----- Task data -----

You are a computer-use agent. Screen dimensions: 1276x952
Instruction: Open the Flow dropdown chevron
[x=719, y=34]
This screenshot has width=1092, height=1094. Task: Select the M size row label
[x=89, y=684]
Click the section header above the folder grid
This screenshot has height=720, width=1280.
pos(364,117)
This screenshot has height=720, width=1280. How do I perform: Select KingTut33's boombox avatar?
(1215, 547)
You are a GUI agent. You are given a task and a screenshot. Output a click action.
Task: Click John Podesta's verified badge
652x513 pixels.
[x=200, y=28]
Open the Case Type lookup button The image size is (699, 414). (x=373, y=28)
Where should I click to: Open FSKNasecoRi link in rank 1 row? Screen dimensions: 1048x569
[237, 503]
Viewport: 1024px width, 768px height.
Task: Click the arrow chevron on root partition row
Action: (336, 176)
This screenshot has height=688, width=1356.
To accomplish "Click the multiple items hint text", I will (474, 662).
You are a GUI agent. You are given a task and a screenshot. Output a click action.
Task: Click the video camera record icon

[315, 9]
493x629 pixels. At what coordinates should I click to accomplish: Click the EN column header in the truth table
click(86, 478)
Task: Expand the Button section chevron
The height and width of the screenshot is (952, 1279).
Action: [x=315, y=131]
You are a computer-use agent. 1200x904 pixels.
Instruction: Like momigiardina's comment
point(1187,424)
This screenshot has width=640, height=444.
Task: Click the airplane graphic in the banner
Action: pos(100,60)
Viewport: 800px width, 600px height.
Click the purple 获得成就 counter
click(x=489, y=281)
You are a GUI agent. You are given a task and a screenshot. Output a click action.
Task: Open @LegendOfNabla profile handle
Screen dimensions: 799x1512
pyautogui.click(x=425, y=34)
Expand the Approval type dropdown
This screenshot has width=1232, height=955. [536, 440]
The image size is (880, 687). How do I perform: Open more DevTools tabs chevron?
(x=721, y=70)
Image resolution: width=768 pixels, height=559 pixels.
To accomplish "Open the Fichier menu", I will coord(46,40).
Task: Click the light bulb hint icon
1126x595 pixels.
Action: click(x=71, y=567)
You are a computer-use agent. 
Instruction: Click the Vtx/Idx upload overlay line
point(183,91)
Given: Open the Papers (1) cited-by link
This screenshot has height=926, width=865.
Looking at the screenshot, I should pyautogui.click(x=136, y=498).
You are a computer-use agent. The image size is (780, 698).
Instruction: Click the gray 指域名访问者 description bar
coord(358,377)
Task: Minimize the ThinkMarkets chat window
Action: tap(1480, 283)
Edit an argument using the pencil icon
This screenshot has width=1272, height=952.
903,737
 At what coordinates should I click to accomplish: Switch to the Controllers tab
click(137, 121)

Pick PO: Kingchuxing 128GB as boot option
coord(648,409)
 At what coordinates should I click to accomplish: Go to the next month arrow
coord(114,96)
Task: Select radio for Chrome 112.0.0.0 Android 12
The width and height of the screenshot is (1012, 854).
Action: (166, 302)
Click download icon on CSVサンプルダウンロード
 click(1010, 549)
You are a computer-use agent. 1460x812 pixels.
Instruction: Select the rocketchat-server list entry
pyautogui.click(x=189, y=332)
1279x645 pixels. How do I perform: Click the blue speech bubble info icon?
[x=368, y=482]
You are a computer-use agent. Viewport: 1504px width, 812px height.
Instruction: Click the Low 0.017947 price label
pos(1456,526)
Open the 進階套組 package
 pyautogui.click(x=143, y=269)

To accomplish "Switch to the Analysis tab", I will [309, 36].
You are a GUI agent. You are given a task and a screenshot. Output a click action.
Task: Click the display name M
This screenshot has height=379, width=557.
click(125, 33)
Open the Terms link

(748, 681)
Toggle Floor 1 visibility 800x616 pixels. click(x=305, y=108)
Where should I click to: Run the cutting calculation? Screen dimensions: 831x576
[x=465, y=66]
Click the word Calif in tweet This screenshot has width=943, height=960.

-----

• [Exercise]:
Return every one of the lines above verbatim, with nothing changed.

• [Written solution]:
You are a computer-use agent. Screen dimensions: 1276x952
Instruction: Open the Flow dropdown chevron
[x=719, y=34]
This screenshot has width=1092, height=1094. Task: Select the M size row label
[x=89, y=684]
Click the section header above the folder grid
This screenshot has height=720, width=1280.
pos(364,117)
This screenshot has height=720, width=1280. How do I perform: Select KingTut33's boombox avatar?
(1215, 547)
You are a GUI agent. You are given a task and a screenshot. Output a click action.
Task: Click John Podesta's verified badge
652x513 pixels.
[x=200, y=28]
Open the Case Type lookup button The image size is (699, 414). (x=373, y=28)
Where should I click to: Open FSKNasecoRi link in rank 1 row? Screen dimensions: 1048x569
[237, 503]
Viewport: 1024px width, 768px height.
Task: Click the arrow chevron on root partition row
Action: (336, 176)
This screenshot has height=688, width=1356.
To accomplish "Click the multiple items hint text", I will (474, 662).
You are a GUI agent. You are given a task and a screenshot. Output a click action.
Task: Click the video camera record icon

[315, 9]
493x629 pixels. At what coordinates should I click to accomplish: Click the EN column header in the truth table
click(86, 478)
Task: Expand the Button section chevron
The height and width of the screenshot is (952, 1279).
Action: [x=315, y=131]
You are a computer-use agent. 1200x904 pixels.
Instruction: Like momigiardina's comment
point(1187,424)
This screenshot has width=640, height=444.
Task: Click the airplane graphic in the banner
Action: pos(100,60)
Viewport: 800px width, 600px height.
Click the purple 获得成就 counter
click(x=489, y=281)
You are a GUI agent. You are given a task and a screenshot. Output a click action.
Task: Open @LegendOfNabla profile handle
Screen dimensions: 799x1512
pyautogui.click(x=425, y=34)
Expand the Approval type dropdown
This screenshot has width=1232, height=955. [536, 440]
The image size is (880, 687). How do I perform: Open more DevTools tabs chevron?
(x=721, y=70)
Image resolution: width=768 pixels, height=559 pixels.
To accomplish "Open the Fichier menu", I will coord(46,40).
Task: Click the light bulb hint icon
1126x595 pixels.
Action: click(x=71, y=567)
You are a computer-use agent. 
Instruction: Click the Vtx/Idx upload overlay line
point(183,91)
Given: Open the Papers (1) cited-by link
This screenshot has height=926, width=865.
Looking at the screenshot, I should pyautogui.click(x=136, y=498).
You are a computer-use agent. The image size is (780, 698).
Instruction: Click the gray 指域名访问者 description bar
coord(358,377)
Task: Minimize the ThinkMarkets chat window
Action: tap(1480, 283)
Edit an argument using the pencil icon
This screenshot has width=1272, height=952.
903,737
 At what coordinates should I click to accomplish: Switch to the Controllers tab
click(137, 121)

Pick PO: Kingchuxing 128GB as boot option
coord(648,409)
 At what coordinates should I click to accomplish: Go to the next month arrow
coord(114,96)
Task: Select radio for Chrome 112.0.0.0 Android 12
The width and height of the screenshot is (1012, 854).
Action: (166, 302)
Click download icon on CSVサンプルダウンロード
 click(1010, 549)
You are a computer-use agent. 1460x812 pixels.
Instruction: Select the rocketchat-server list entry
pyautogui.click(x=189, y=332)
1279x645 pixels. How do I perform: Click the blue speech bubble info icon?
[x=368, y=482]
You are a computer-use agent. Viewport: 1504px width, 812px height.
Instruction: Click the Low 0.017947 price label
pos(1456,526)
Open the 進階套組 package
 pyautogui.click(x=143, y=269)

To accomplish "Switch to the Analysis tab", I will [309, 36].
You are a GUI agent. You are given a task and a screenshot. Output a click action.
Task: Click the display name M
This screenshot has height=379, width=557.
click(125, 33)
Open the Terms link

(748, 681)
Toggle Floor 1 visibility 800x616 pixels. click(x=305, y=108)
Where should I click to: Run the cutting calculation? Screen dimensions: 831x576
[x=465, y=66]
Click the word Calif in tweet This screenshot has width=943, height=960.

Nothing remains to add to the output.